Continue readingA Perfect Morning Ruined By Casual Reality
Last week (today, as of writing this, I guess, but over a week ago as of this getting posted), I woke up incredibly peacefully. I’d gotten decent sleep and struggled to get out of bed because the temperature was perfect for staying beneath my blankets as I listened to the sound of the rain outside. It was, perhaps, the best morning I’d had in a while, especially because I was able to haul myself out of bed before long and get ready for work without too much of an issue. It was pleasant, that first hour and a half of my morning as I ate breakfast and got ready for work, but it quickly spiraled downhill from there. You see, when I went to go get into my car around half-past-eight, I discovered that my underground parking garage had flooded. Nothing terrible, or disastrous, mind you, but it was at least ankle-deep water that had backed up out of the drain and I don’t have shoes waterproof enough to handle something like that. So, I returned to my apartment and planned to work from home for an hour when I remembered a conversation my boss and I had a couple weeks prior during my yearly review.

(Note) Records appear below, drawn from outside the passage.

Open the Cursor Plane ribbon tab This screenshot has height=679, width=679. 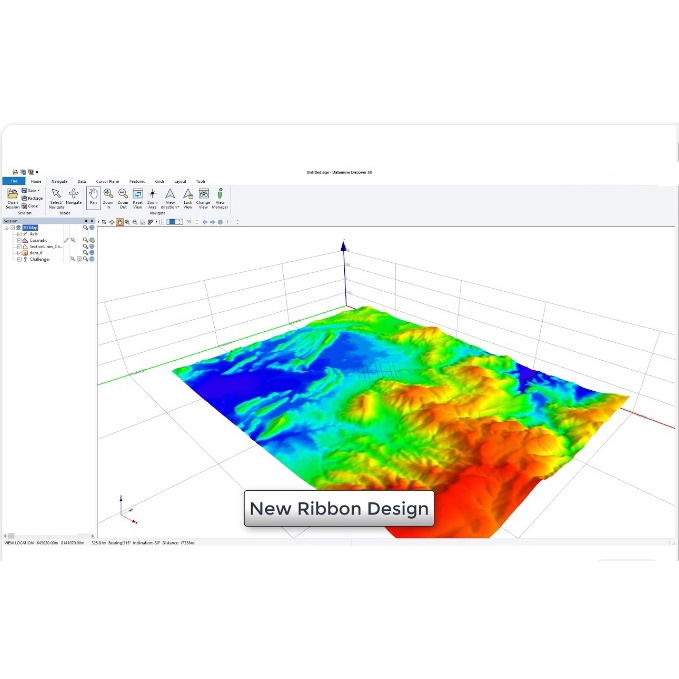pos(107,181)
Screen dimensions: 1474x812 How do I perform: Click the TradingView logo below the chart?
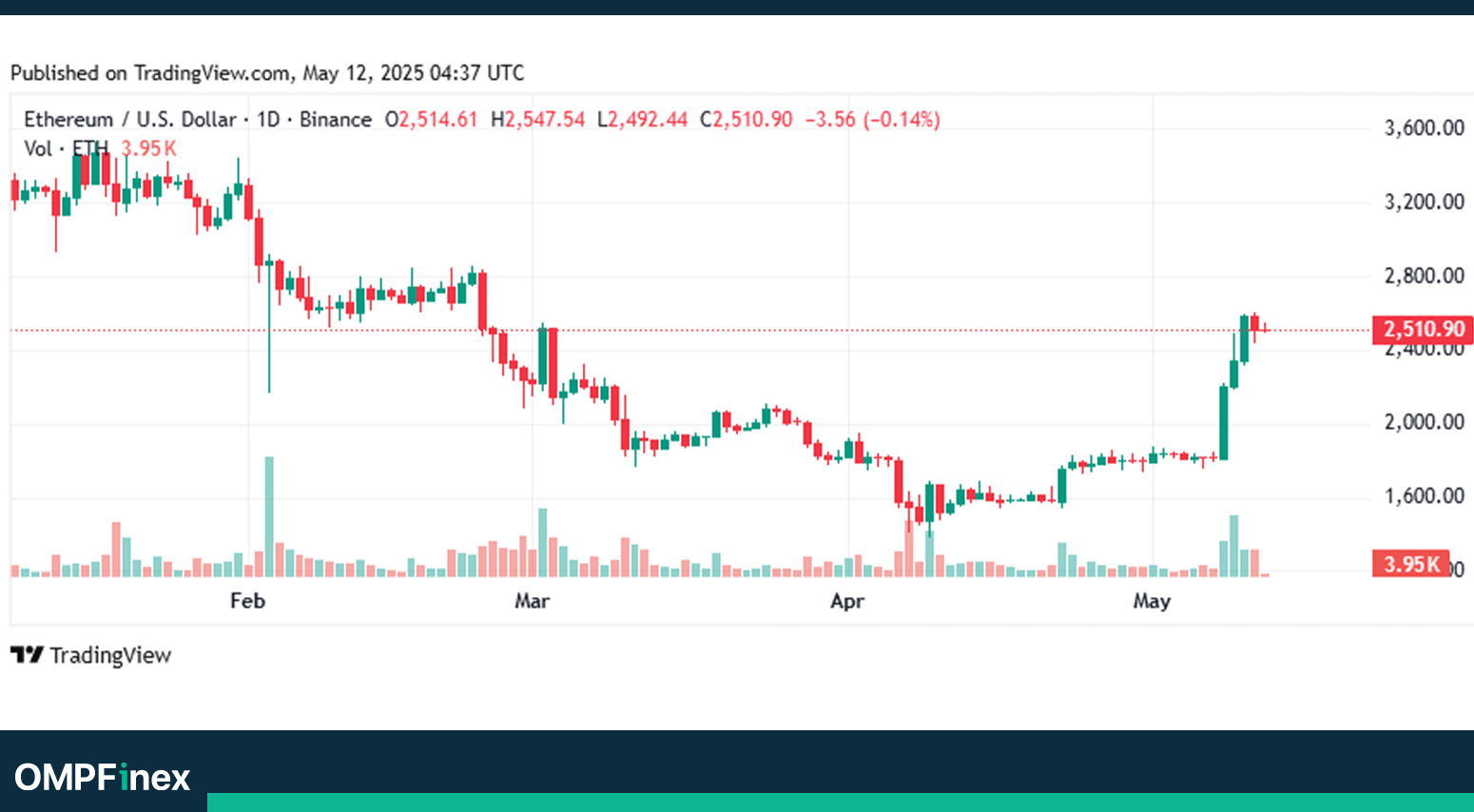tap(91, 655)
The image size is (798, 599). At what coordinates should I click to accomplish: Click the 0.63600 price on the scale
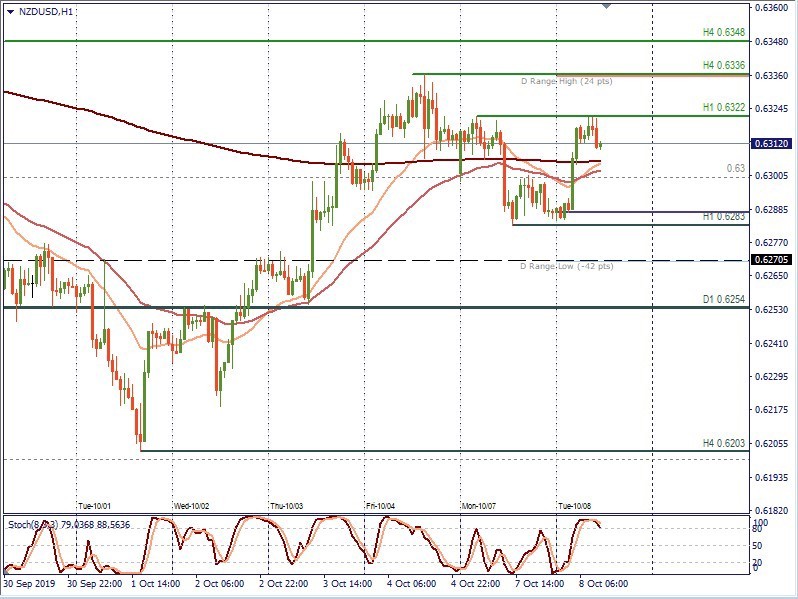coord(773,9)
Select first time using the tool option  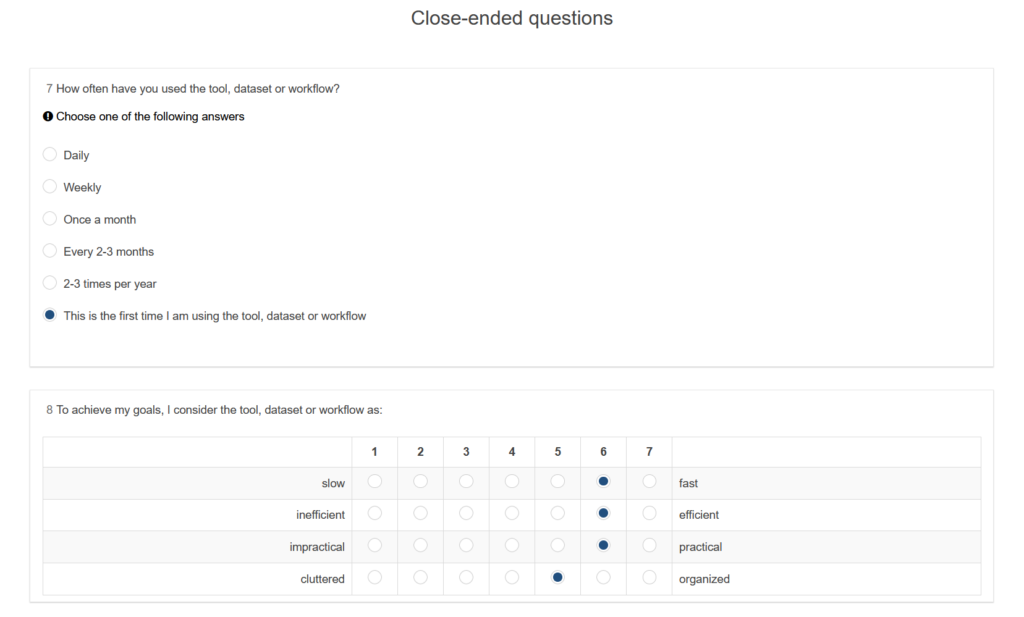tap(50, 315)
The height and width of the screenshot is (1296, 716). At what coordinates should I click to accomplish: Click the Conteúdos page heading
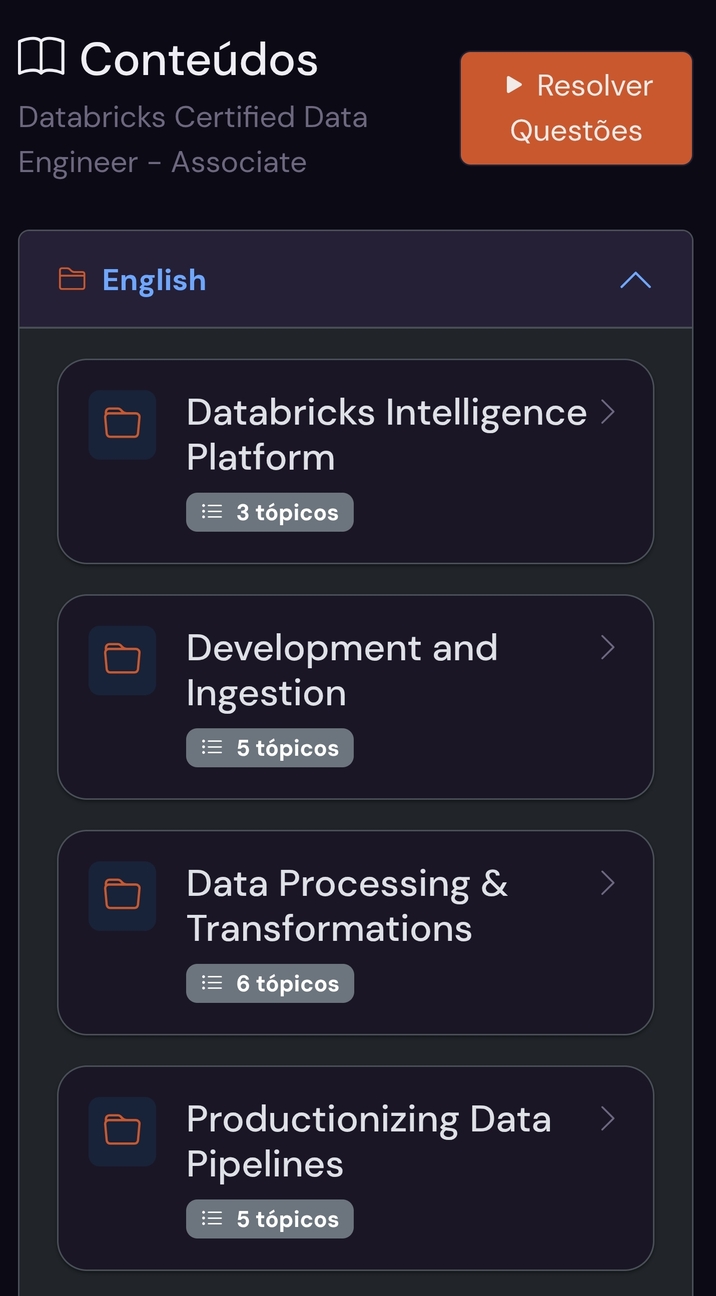click(198, 60)
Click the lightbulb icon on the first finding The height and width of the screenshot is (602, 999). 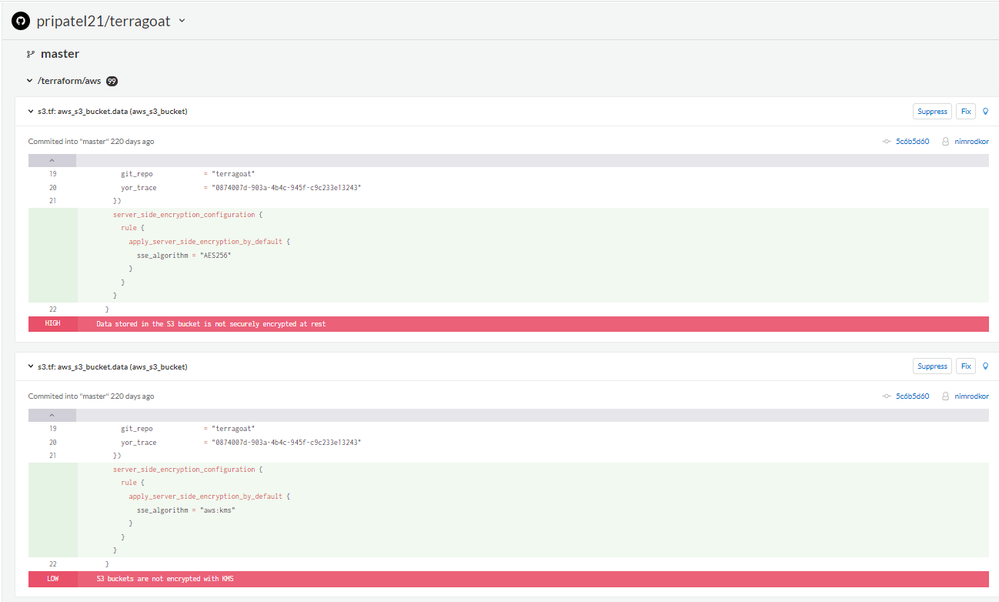986,112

Apparently, people had been taking notice of how often I worked from home for a couple hours in the morning or how often I was gone part of the morning for doctor appointments–enough that they’d spoken to my boss about it. While my boss understood my reasons and knew I was getting my hours in and my work done, he suggested that I do what I could to cut down on how often it happened at least for a while. I didn’t say much in response because I was processing the fact that my coworkers formed opinions about how often I wasn’t present in the office but chose to speak with our manager about it rather than see if there was any kind of reason for my time away from the office. I didn’t exactly have the bandwidth to bring any of that up yet since I was still reeling from learning this and hadn’t gotten to the point of being able to express why it upset me so much.